Toni spricht vor sich hin: "Meine Turnschuhe suchen! Klar, ich täte nichts lieber als beide wieder anziehen! Aber wo sind sie? Den einen hab ich ja vor einigen Tagen aus dem Wäschekorb geholt, aber wo ist der andere?" Toni erinnert sich an den Tag, an dem seine Mutter ihm die Turnschuhe durchs Zimmer geworfen hatte, weil er sie auf dem Bett anhatte.

"Gleich nachdem Mutter die Turnschuhe durch mein Zimmer gepfeffert hat, hab ich den einen aus dem Wäschekorb herausgefischt und ihn in meinen Sportbeutel gesteckt. Den anderen hab ich aber nicht wiedergefunden!" - "Wo ist der Sportbeutel jetzt?" fragt Mutter, die Tonis letzte Worte vernommen hat und Toni zum Essen rufen will. Toni überlegt kurz und sagt dann: "Der Turnbeutel liegt höchstwahrscheinlich noch im Auto." Bei diesen Worten erinnert sich Toni daran, daß er in der letzten Sportstunde barfuß turnen mußte, weil er nur einen Turnschuh dabei hatte. "Wie kommt denn dein Turnbeutel ins Auto?" will Mutter wissen. - "Du hast mich doch vor ein paar Tagen abgeholt", antwortet Toni. "Was und so lange fährt dein Beutel schon im Auto spazieren?" Toni zuckt mit den Schultern. "Nun komm essen, sonst wird alles kalt." Dem Wortwechsel der beiden haben alle in Tonis Zimmer sehr gespannt gelauscht - besonders der kleine Turnschuh. "Da kann ich ja lange suchen, ohne was zu finden," stöhnt der kleine Turnschuh und denkt daran wie es wohl seinem Bruder die ganze Zeit im Sportbeutel, der im Auto spazierenfuhr, ergangen ist.

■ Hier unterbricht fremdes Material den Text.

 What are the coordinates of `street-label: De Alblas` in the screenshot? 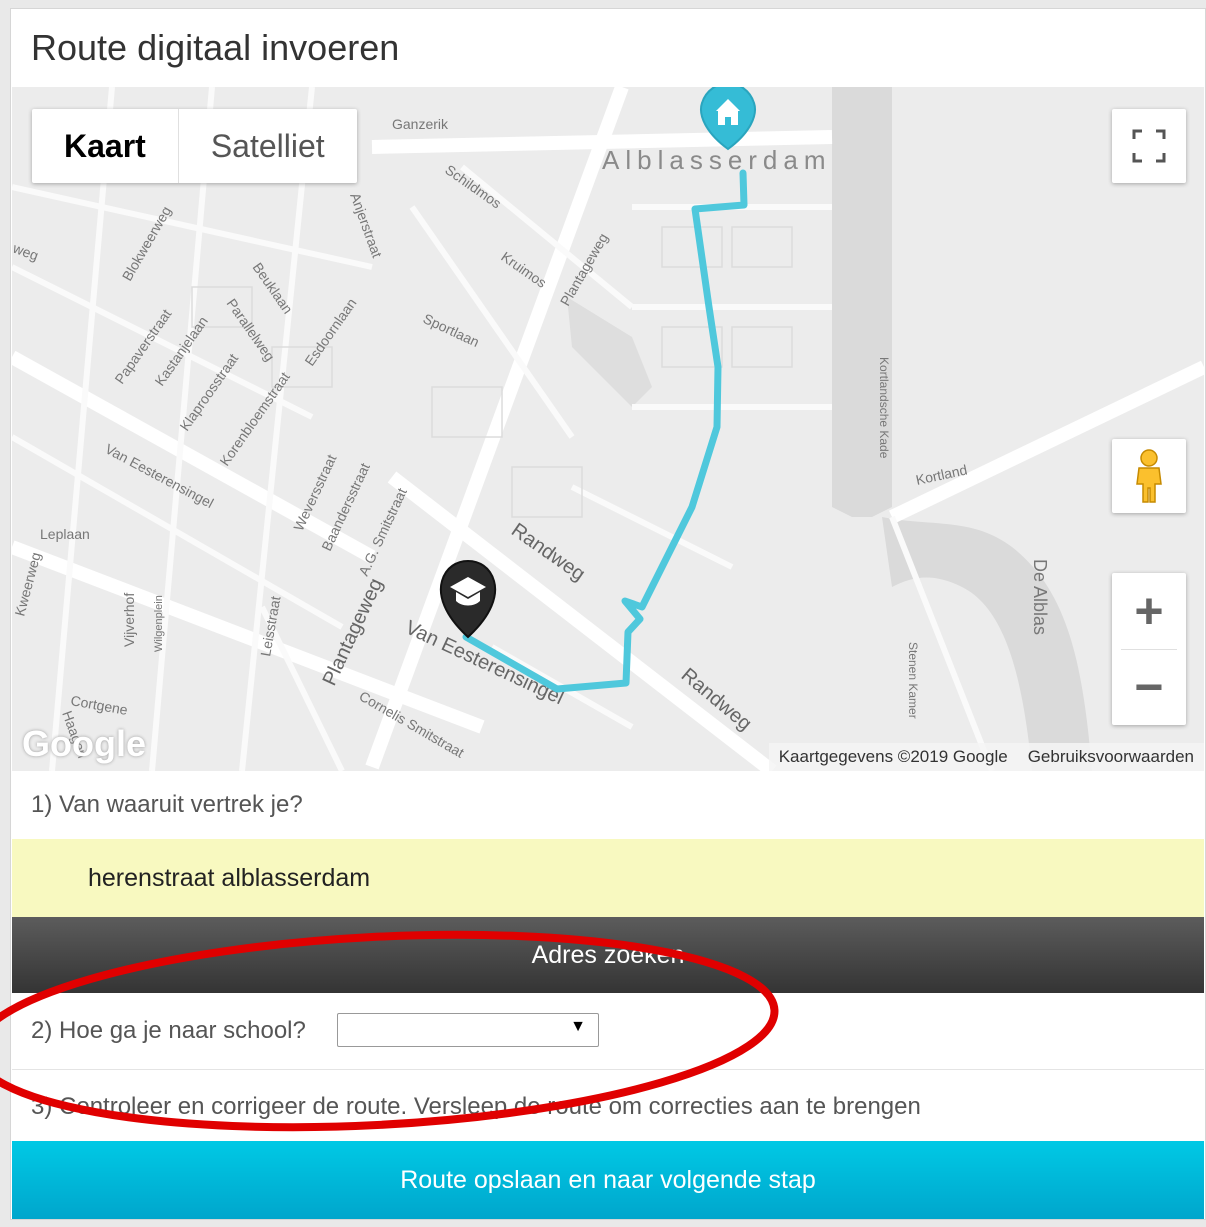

Zwar kann der kleine Turnschuh jetzt, wo er noch immer im Wäschekorb steckt, nichts unternehmen, was ihn seinem Bruder näher bringt. Doch er weiß wenigstens schon einmal, wo sein Bruder steckt. Da macht das Warten ihm schon gleich viel weniger aus. So ruht er sich ein bißchen aus, bevor seine Reise weitergeht.